▸ **Written exercise**
Copy out the entries word for word, starting at the line containing "Remove the Logout Operation selection" and ending at the line containing "The image size is (1568, 718).", with both of those lines included.

▸ **Material provided**

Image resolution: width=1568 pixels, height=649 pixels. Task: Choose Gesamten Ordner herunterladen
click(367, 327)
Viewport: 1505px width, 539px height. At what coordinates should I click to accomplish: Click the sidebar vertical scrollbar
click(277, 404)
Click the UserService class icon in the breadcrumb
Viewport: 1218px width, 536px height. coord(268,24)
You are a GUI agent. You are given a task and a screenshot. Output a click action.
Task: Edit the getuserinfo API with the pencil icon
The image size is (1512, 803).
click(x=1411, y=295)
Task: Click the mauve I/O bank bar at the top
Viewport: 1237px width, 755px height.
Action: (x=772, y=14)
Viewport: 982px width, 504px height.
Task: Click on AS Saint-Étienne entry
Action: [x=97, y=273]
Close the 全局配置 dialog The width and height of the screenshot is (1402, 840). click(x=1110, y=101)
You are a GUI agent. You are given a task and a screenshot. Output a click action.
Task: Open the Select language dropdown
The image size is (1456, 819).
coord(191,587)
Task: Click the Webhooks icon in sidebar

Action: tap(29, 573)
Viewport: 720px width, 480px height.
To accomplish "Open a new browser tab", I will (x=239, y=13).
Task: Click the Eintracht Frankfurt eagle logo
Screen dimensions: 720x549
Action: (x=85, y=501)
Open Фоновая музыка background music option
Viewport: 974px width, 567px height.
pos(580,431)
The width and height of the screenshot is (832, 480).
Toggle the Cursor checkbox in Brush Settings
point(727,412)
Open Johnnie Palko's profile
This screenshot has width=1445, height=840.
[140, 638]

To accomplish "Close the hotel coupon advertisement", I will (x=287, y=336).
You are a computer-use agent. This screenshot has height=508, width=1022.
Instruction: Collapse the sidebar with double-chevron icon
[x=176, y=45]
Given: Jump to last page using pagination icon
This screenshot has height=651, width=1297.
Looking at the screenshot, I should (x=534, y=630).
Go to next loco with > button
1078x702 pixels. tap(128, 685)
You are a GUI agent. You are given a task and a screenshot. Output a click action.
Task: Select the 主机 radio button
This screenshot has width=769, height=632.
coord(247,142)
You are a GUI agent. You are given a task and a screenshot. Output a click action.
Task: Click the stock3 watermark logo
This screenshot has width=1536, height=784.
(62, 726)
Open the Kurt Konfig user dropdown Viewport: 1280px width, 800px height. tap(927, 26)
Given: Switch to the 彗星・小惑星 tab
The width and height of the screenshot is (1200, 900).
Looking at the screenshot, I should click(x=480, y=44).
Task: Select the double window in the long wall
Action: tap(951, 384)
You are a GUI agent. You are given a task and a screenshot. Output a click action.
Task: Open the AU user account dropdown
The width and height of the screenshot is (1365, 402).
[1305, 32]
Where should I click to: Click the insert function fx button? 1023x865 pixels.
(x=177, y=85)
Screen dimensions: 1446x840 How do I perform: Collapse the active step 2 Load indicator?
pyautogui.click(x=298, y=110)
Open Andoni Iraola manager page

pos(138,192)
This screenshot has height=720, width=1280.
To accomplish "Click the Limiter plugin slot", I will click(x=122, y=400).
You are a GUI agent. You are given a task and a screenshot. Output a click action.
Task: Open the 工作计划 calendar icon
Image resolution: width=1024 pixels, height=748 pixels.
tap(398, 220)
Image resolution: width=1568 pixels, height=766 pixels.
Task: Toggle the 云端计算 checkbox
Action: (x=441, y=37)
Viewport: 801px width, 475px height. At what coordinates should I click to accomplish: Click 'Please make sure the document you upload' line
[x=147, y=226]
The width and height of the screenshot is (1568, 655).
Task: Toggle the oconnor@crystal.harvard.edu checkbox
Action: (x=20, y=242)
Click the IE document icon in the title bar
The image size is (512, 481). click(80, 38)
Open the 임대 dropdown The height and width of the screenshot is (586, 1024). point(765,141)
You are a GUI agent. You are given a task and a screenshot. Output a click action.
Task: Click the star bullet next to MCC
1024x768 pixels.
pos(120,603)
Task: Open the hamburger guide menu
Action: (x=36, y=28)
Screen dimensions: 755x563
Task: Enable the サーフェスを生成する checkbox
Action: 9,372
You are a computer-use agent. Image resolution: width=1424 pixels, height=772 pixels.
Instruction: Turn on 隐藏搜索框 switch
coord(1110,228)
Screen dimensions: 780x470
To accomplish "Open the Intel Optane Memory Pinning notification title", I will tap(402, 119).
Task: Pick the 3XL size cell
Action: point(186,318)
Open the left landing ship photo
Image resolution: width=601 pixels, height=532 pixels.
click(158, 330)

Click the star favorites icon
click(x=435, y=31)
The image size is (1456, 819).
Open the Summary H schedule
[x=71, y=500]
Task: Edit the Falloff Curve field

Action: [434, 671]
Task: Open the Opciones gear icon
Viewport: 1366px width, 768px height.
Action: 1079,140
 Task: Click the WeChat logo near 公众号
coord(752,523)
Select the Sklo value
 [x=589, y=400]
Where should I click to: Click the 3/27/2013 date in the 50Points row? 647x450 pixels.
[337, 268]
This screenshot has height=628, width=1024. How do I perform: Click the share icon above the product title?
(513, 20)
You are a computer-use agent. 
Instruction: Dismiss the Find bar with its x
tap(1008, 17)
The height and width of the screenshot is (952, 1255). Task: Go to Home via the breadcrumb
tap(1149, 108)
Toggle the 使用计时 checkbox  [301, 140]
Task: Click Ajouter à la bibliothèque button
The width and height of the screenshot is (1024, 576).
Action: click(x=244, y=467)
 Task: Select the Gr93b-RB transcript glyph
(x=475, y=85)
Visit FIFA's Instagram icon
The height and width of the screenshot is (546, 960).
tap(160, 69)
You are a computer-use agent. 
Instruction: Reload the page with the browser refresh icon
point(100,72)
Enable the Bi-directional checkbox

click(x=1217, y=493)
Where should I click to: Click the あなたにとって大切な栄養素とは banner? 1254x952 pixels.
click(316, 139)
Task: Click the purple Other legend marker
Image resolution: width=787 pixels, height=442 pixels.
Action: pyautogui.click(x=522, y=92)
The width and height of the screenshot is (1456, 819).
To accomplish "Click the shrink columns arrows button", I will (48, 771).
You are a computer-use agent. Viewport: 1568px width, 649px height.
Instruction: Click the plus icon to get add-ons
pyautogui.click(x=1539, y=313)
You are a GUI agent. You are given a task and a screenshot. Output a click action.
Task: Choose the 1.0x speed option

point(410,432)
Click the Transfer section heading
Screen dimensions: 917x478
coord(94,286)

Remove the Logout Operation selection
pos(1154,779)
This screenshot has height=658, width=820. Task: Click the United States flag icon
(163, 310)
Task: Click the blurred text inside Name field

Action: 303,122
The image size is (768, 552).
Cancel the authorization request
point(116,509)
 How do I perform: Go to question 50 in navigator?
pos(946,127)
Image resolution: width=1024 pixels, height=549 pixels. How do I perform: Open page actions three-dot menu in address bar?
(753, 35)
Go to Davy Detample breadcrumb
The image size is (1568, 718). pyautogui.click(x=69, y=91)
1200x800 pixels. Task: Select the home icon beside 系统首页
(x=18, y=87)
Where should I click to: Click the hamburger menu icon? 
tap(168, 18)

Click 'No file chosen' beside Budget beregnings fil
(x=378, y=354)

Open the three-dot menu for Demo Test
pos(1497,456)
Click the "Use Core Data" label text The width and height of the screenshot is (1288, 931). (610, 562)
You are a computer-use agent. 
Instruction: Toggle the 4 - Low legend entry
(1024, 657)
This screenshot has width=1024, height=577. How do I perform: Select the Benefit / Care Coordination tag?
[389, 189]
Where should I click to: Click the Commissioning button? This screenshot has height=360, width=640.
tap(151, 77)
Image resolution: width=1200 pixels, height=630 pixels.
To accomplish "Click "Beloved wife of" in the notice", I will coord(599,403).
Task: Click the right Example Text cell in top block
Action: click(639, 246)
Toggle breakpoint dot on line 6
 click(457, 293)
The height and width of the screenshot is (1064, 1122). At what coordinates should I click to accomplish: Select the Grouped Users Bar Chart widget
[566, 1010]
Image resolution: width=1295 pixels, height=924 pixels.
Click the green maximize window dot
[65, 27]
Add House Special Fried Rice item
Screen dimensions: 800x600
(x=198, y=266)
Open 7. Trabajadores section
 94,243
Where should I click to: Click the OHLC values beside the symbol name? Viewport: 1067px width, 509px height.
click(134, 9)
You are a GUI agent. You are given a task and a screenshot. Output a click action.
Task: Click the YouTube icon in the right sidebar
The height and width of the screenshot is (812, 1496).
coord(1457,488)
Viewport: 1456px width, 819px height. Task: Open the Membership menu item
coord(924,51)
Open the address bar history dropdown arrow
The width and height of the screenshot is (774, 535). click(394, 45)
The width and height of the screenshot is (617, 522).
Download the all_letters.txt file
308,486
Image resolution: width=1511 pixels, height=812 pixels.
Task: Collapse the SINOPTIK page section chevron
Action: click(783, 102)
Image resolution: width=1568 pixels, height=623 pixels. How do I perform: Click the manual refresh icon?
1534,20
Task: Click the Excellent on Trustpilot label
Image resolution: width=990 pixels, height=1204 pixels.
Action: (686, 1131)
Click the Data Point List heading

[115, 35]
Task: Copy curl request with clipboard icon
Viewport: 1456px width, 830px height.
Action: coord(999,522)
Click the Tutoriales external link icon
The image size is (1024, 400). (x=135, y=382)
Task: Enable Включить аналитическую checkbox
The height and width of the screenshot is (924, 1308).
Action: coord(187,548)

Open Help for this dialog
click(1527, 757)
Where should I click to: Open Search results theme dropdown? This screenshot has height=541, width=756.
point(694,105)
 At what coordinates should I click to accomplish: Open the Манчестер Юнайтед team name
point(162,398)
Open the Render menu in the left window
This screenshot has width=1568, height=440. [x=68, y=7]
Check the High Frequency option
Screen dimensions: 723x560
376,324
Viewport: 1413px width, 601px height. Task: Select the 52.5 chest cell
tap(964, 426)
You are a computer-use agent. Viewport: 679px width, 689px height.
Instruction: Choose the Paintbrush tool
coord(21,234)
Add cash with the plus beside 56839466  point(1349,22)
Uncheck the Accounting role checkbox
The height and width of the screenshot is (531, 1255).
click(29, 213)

▸ **Exercise output**
Remove the Logout Operation selection
pos(1154,779)
This screenshot has height=658, width=820. Task: Click the United States flag icon
(163, 310)
Task: Click the blurred text inside Name field

Action: 303,122
The image size is (768, 552).
Cancel the authorization request
point(116,509)
 How do I perform: Go to question 50 in navigator?
pos(946,127)
Image resolution: width=1024 pixels, height=549 pixels. How do I perform: Open page actions three-dot menu in address bar?
(753, 35)
Go to Davy Detample breadcrumb
The image size is (1568, 718). pyautogui.click(x=69, y=91)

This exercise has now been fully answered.